The ITF World Tennis Tour returned on Monday, 17 August, with events in Austria and Portugal, as part of the next stage of the ITF’s Return to International Tennis strategy.
All tournament participants are required to adhere to the protocols and any breach of the Minimum Standards of Behaviour will be dealt with in the same way as any other on-site offence under that tour’s Code of Conduct, which have been updated to reflect the new requirements. ITF Statement
The men’s event M25 Vogau and women’s event W15 Oeiras both feature strong fields including emerging talents Holger Rune, Diane Parry and Clara Tauson.
In order to support a safe return to international tennis tournaments, the ITF has published protocols for all tournament hosts and participants to mitigate the risk of exposure to, and spread of, Covid-19.
Measures now in place at ITF tournaments include:
- Before entering the tournament site, all individuals will complete a daily self-declaration of being Covid-19 symptom-free and not having had any high-risk contacts in the last 14 days;
- All individuals entering the tournament site will be subject to daily temperature screening;
- A maximum of one support person per player will be permitted on-site for individual events, except for players who need essential physical assistance during competition. No player support personnel will be permitted in the locker rooms;
- Spectators will only be permitted where approved in advance by the ITF and, if permitted, must be isolaed from participants to the greatest extent possible;
- Media will be permitted on-site (including journalists, TV camera operators, live scoring) but must comply with physical distancing, hygiene and screening requirements;
- The fewest number of on-court officials requires to provide the appropriate level of officiating will be used;
- Case management and notification protocols will be implemented if a participant does not meet the requirements of the screening, or if any participant tests positive for Covid-19 or reports Covid-19 symptoms within 14 days of the date on which they left the tournament venue.
All tournament participants are required to adhere to the protocols and any breach of the Minimum Standards of Behaviour will be dealt with in the same way as any other on-site offence under that tour’s Code of Conduct, which have been updated to reflect the new requirements.
This includes the ability of the tournament supervisor to eject any attendee from the tournament site for a breach of the Minimum Standards.

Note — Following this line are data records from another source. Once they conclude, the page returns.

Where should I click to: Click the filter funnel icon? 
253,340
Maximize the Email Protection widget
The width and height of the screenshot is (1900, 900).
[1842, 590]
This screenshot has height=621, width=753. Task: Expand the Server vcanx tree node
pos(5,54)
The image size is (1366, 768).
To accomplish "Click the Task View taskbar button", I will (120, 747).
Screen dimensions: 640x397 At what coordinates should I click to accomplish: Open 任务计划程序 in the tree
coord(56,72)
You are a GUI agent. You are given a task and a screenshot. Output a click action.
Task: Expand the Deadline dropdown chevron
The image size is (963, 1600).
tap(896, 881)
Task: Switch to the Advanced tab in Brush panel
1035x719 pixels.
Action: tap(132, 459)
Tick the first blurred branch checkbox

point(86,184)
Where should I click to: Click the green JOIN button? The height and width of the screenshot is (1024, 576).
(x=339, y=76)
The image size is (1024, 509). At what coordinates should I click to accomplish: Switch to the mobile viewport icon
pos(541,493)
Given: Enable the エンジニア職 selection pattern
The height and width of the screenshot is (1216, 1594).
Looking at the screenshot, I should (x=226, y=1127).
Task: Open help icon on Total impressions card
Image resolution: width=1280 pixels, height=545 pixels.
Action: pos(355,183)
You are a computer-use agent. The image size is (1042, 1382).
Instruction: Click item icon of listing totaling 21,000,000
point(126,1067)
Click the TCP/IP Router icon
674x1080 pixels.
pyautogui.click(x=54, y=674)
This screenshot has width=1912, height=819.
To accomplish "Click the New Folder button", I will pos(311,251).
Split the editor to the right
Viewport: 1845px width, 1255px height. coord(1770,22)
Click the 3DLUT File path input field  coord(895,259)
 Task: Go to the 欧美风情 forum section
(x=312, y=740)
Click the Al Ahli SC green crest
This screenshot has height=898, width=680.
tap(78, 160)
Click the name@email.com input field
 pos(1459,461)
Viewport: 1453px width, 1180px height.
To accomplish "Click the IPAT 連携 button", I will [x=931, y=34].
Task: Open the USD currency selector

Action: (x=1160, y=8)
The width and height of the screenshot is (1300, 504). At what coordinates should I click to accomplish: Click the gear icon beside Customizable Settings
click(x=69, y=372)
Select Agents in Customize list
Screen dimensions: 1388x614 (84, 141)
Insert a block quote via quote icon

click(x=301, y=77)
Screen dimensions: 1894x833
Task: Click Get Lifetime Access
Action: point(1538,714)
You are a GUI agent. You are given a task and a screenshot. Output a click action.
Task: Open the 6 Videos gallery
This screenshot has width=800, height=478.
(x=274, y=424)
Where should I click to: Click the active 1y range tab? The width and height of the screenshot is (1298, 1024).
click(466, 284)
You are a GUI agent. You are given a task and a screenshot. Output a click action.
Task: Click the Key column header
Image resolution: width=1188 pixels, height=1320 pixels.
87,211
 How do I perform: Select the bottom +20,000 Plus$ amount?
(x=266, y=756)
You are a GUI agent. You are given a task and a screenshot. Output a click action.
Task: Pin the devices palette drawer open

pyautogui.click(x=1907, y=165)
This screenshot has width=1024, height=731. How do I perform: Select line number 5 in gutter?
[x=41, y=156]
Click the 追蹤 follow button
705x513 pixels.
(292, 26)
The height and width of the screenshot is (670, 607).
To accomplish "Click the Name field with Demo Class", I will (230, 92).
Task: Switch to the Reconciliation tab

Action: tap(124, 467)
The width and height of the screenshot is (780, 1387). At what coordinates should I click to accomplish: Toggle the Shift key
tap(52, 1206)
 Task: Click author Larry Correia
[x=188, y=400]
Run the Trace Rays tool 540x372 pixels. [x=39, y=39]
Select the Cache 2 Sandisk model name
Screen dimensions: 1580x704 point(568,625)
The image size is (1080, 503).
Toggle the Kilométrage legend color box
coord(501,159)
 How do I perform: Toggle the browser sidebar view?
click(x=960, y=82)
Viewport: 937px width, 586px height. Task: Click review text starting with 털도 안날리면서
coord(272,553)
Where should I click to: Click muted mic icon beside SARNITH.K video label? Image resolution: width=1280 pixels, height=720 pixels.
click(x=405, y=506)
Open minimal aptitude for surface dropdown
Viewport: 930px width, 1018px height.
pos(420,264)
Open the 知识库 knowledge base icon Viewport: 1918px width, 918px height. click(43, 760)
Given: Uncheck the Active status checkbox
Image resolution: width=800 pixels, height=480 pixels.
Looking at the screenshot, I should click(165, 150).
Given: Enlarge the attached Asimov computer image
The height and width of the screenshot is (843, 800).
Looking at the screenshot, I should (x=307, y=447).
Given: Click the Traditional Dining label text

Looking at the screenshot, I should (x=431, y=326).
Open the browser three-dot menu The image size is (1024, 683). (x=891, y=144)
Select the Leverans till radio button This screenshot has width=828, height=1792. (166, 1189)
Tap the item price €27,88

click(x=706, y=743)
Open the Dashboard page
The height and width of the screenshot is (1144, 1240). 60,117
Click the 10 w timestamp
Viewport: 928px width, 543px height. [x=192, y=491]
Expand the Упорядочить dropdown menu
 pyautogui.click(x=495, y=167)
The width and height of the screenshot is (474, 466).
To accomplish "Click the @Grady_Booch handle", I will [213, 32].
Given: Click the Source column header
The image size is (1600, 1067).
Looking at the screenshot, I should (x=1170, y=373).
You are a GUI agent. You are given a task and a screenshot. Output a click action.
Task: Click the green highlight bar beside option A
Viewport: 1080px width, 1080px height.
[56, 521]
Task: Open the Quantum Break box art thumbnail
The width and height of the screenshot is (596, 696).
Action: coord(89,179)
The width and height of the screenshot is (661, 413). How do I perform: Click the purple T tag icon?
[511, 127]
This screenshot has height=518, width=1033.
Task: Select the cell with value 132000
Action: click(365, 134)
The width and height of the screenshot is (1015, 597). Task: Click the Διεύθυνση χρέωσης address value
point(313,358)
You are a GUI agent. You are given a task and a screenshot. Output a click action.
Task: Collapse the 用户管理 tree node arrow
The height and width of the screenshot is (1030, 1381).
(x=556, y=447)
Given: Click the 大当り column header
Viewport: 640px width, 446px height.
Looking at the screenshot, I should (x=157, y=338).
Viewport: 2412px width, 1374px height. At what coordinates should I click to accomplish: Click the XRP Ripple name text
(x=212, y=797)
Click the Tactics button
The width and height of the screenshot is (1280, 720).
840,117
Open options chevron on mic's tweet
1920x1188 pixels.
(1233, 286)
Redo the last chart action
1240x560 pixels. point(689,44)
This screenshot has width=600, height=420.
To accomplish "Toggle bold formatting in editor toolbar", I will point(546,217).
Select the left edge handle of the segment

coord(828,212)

Meanwhile, the USTA has cancelled all National junior events until 12 October, as well as all adult Category 1 events, comprising the Adult, Open, Family and Age divisions, through the end of 2020.
“The decision to cancel was made to ensure the health and safety of all those involved, as the interstate travel required for these tournaments carries an increased risk,” the USTA statement read.
“In addition, the different regulations, restrictions and quarantine periods, dependent upon the localities involved, both at the site of the event and in the participants’ home states, were considered.
“The safety of the actual tennis being played did not factor into the decision to cancel the events. In order to encourage local play opportunities that do not require extensive travel, junior and adult players will now be able to earn national rankings points at select Section-level events.”
In addition there are no wheelchair national tournaments in the US for the remainder of the year or ITF World Tennis Tour and ATP Challenger events in America in September.
“Although detailed health and safety protocols had been planned, without the creation of a controlled environment that includes a comprehensive and contained lodging, transportation, food and beverage, and medical testing program in place, as will be the case for the Western & Southern Open and US Open, proper risk mitigation would not be possible—and in the case of these events, this type of environment would logistically and financially be difficult to create,” the USTA statement continues.
The USTA recognises that the coronavirus has been affecting different parts of the country in different ways and with different timing and because of that, it will be possible for people to return to playing tennis safely in some cities and states sooner than in others.